━━ Records supplied

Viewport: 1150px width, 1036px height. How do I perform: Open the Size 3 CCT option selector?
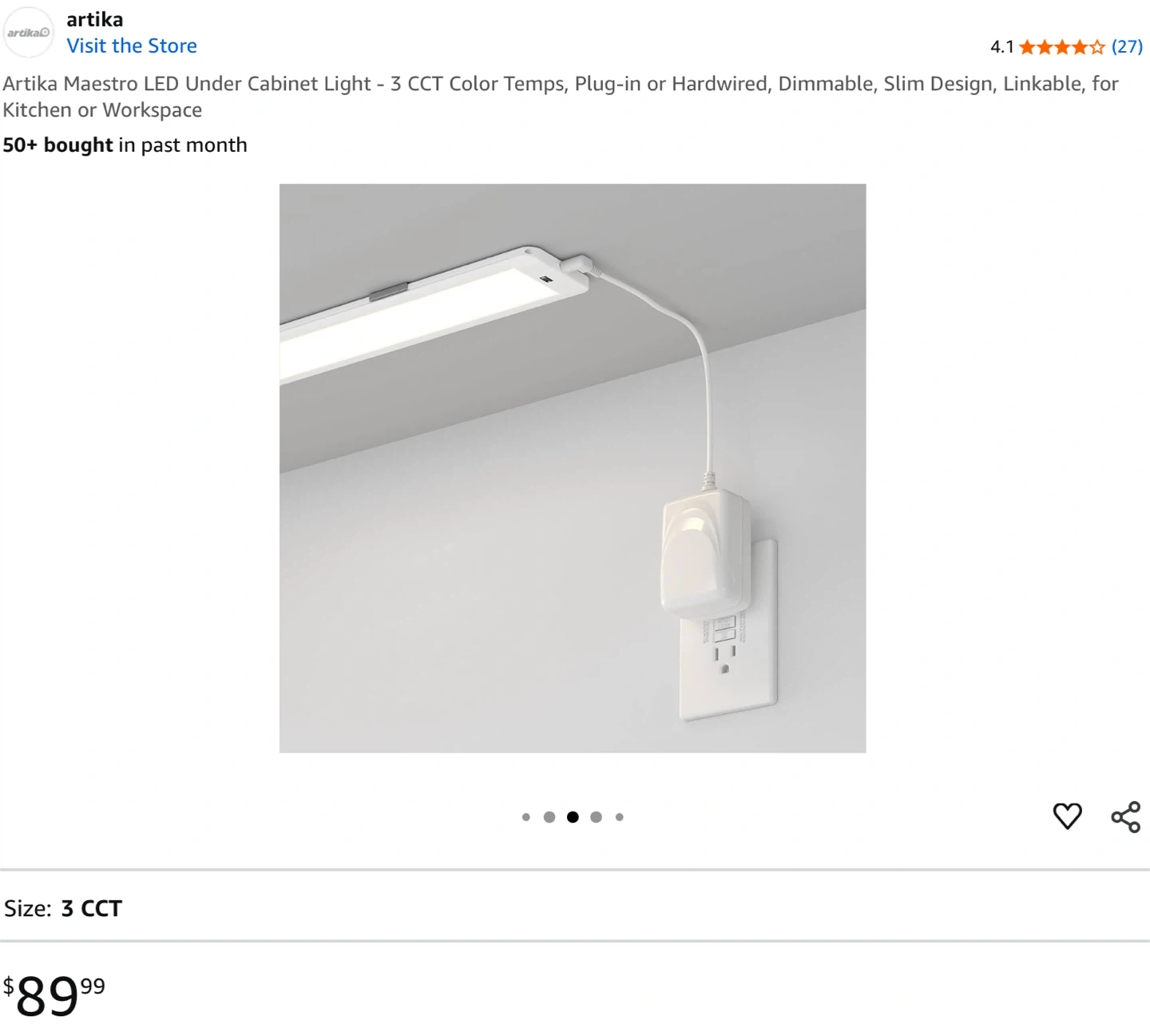tap(575, 908)
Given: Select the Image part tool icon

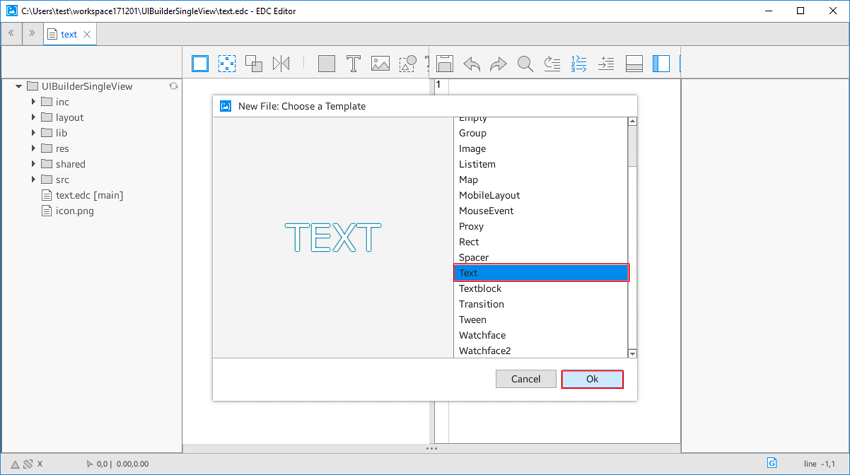Looking at the screenshot, I should (380, 64).
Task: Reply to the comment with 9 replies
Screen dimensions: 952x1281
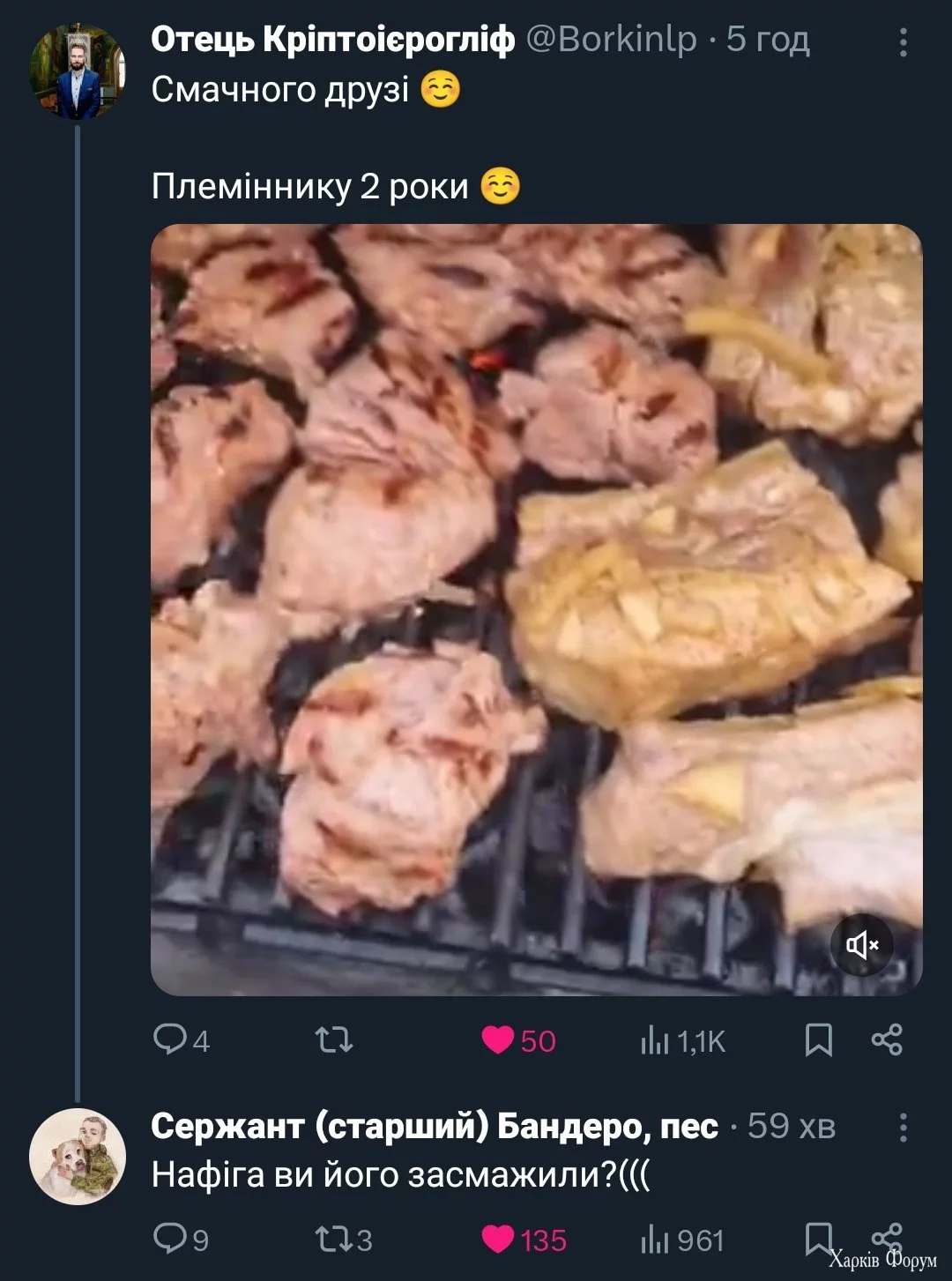Action: (180, 1240)
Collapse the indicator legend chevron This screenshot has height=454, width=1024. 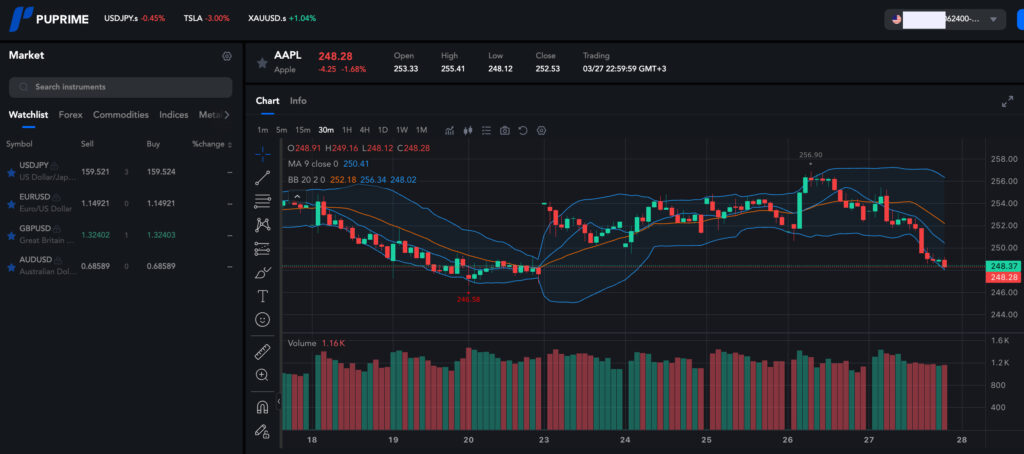[296, 197]
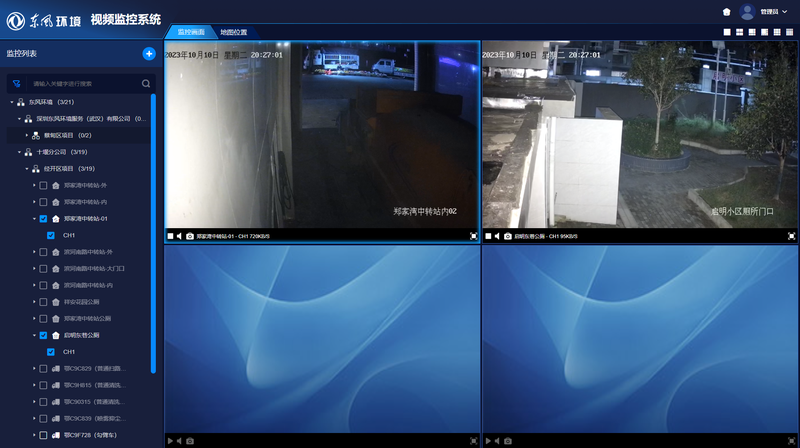Click the monitor list vertical scrollbar
The height and width of the screenshot is (448, 800).
point(153,234)
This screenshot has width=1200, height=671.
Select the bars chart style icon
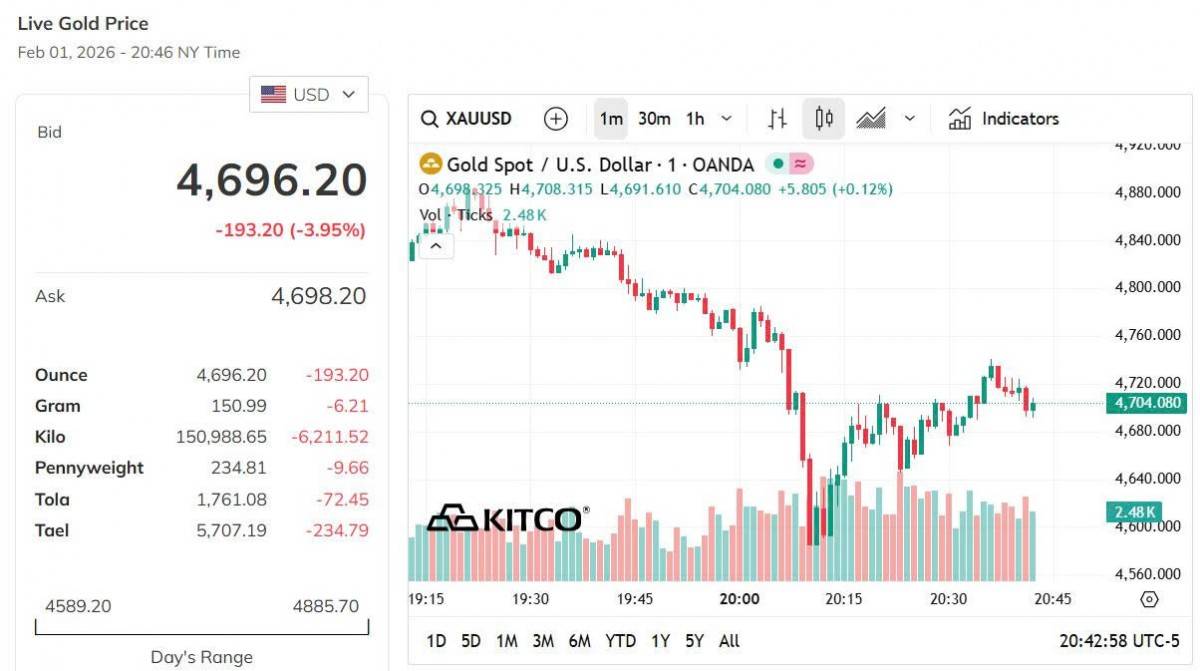[x=777, y=119]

━━━━

— Task statement —
Copy out only the lines beginning at the line with "This screenshot has width=1200, height=671." and ending at the last line of the entries. Keep them exact; drop pictures.

— Response —
This screenshot has width=1200, height=671.
Select the bars chart style icon
[x=777, y=119]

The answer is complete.